The articles also discuss how the “articulate” label is reserved only for Black folks who are not just well-spoken, but well-spoken in a very particular way. From the Times:

… such distinctions discount as inarticulate historically black patterns of speech. “Al Sharpton is incredibly articulate,” said Tricia Rose, professor of Africana Studies at Brown University. “But because he speaks with a cadence and style that is firmly rooted in black rhetorical tradition you will rarely hear white people refer to him as articulate.”

And from the piece by Eugene Robinson:

What’s intriguing is that Jackson and Sharpton are praised as eloquent, too — both men are captivating speakers who calibrate their words with great precision. But neither is often described as, quote, articulate. Apparently, something disqualifies them.

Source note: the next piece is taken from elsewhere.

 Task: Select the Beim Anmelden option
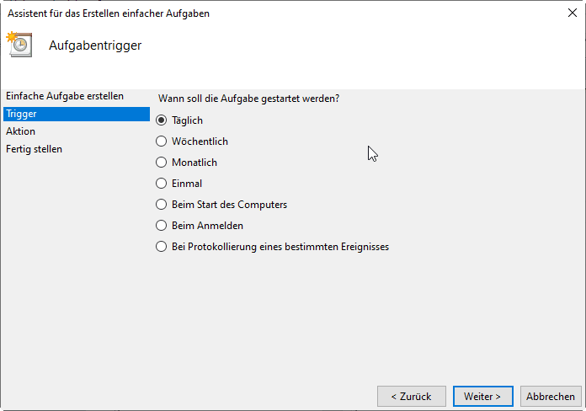(x=162, y=226)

I realize the word is intended as a compliment, but it’s being used to connote a lot more than the ability to express one’s thoughts clearly. It’s being used to say more, even, than “here’s a black person who speaks standard English without a trace of Ebonics.”

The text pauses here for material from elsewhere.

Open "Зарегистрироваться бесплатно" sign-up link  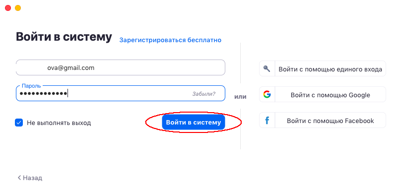click(x=170, y=40)
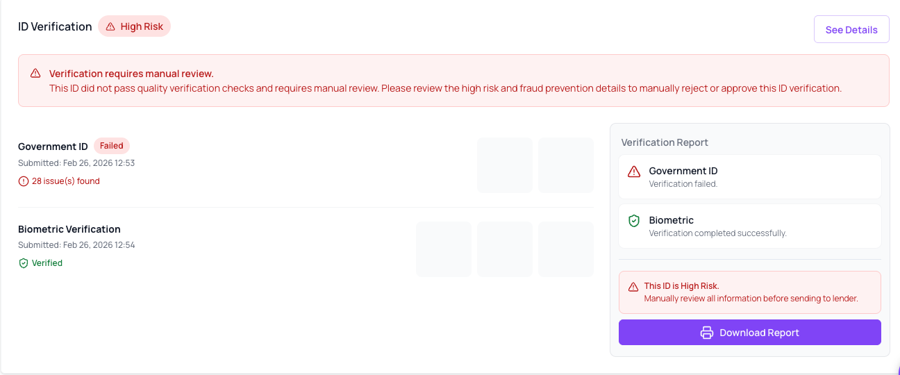Click the High Risk status pill

pyautogui.click(x=134, y=26)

The word articulate is being used to encompass not just speech but a whole range of cultural cues — dress, bearing, education, golf handicap. It’s being used to describe a black person around whom white people can be comfortable, a black person who not only speaks white America’s language but is fluent in its body language as well.

And the word is often pronounced with an air of surprise, as if it’s an improbable and wondrous thing that a black person has somehow cracked the code. I can’t help but think of the famous quote from Samuel Johnson: “Sir, a woman preaching is like a dog’s walking on his hind legs. It is not done well; but you are surprised to find it done at all.”

I’ve had quite a few of my own experiences with being labeled exceptional or articulate in a such a way that the words “… for a Puerto Rican,” though left unsaid, came through loud and clear. The first such incident that I remember came in high school, when a white acquaintance was thoroughly surprised to hear that I was Puerto Rican, because I didn’t sound like other Puerto Ricans she’d encountered. When I asked what she meant, she said something to the effect of “you know, you sound smart.” My budding racial consciousness was offended, but I more saddened to hear almost the exact same thing from a coworker at McDonald’s a few years later – this time, another woman of color.

My mother, who was born in Puerto Rico and was poor for much of her life, likes to jokingly say that she’s a “smart Puerto Rican,” usually in response to some ignorant white jerk acting the racist fool towards her. The joke relies on “smart” and “Puerto Rican” being somehow contradictory. She’s always been extremely insistent that I learn “proper English, discouraging any slang or “street talk,” correcting me every time I said “yeah” instead of “yes” and whenever she thought she heard me leave the “be” off of “because.” It wasn’t enough that I knew the rules of English grammar and could speak and write within those rules when in an academic or work setting; it was a constant requirement, even in casual speech.

I never sounded anything like cousins my age, whose parents weren’t similarly obsessed and couldn’t afford to send them to private school, like my parents could. Language was among many things that created a cultural gulf between me and them, that made me something of a weirdo in my family. My mother was indeed raising me to be fluent in white America’s language, both the spoken language and the body language, because to her, that was the key to my success.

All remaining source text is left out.